That old-fashioned archetype could find no home in the new, hyper-partisan political landscape, where compromise was seen as weakness, where bipartisanship seemed disloyal, where ideology mattered more than intelligence. In the end, Sen. Specter's virtues became his liabilities.
By the autumn of his career, Sen. Specter found himself viewed as an anachronism, and worse yet, a Washington insider in the Tea Party age. The deft politician who had survived many political challenges couldn't survive the great swing to the right that had purged his party of those in the moderate middle.

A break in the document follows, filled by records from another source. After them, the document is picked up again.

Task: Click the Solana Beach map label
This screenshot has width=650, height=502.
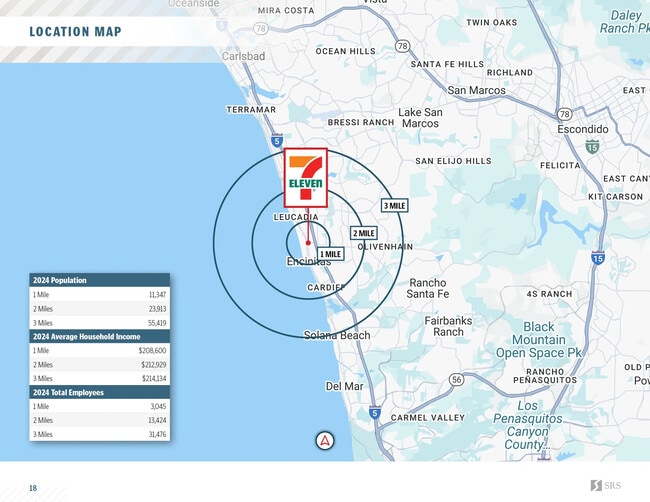Action: (x=336, y=335)
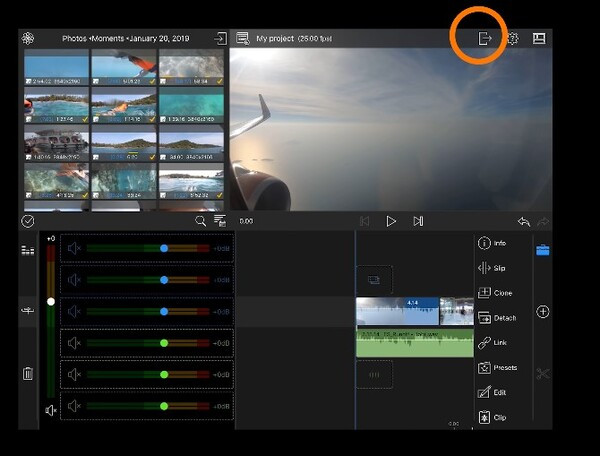This screenshot has height=456, width=600.
Task: Click the layout icon in top-right corner
Action: 539,38
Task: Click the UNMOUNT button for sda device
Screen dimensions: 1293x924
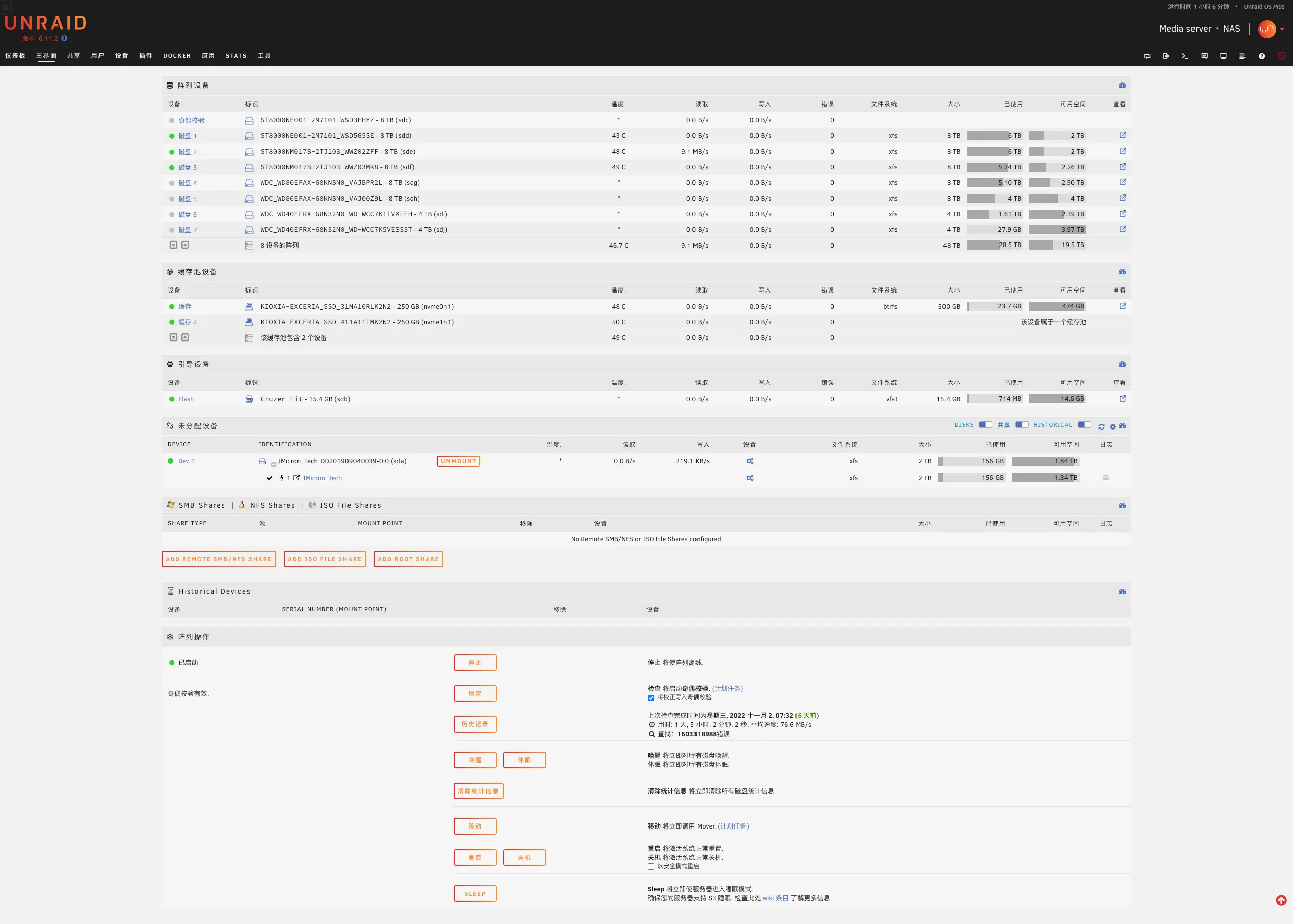Action: coord(458,461)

Knowing that he would probably lose a primary challenge rematch to Pat Toomey in 2010, Sen. Specter switched to the Democratic Party in April 2009. Although he had voted for President Barack Obama's stimulus plan, the Democrats were no more willing than Republicans to have a senator not sufficiently steeped in their positions and attitudes. He lost the primary to Joe Sestak, who lost in the general election to now Sen. Toomey.
But this final chapter will be remembered less than the years when Sen. Specter helped to hold the center firm for the good of Pennsylvania and the nation. As a former prosecutor, he was among the last of the fighting moderates. His dedication, hard work, common-sensical approach and political savvy were a greater testament to his work, which was studded by many memorable moments.
Whether it was service on the Warren Commission investigating the assassination of President John F. Kennedy, his shrewd questioning of nominees before the Senate Judiciary Committee (which he eventually chaired) or his quirky but decent-minded vote of "not proven" in the Clinton impeachment trial, Sen. Specter was a Republican who was his own man -- one who put the nation's interest over the party line and was as much for the steelworker as the stockbroker.
It is often said in memorials to a person that we will never see the likes of him again. With Arlen Specter, it rings true. Until undone by a political climate that seeks only black and white opinions, Sen. Specter dazzled with his coat of many colors.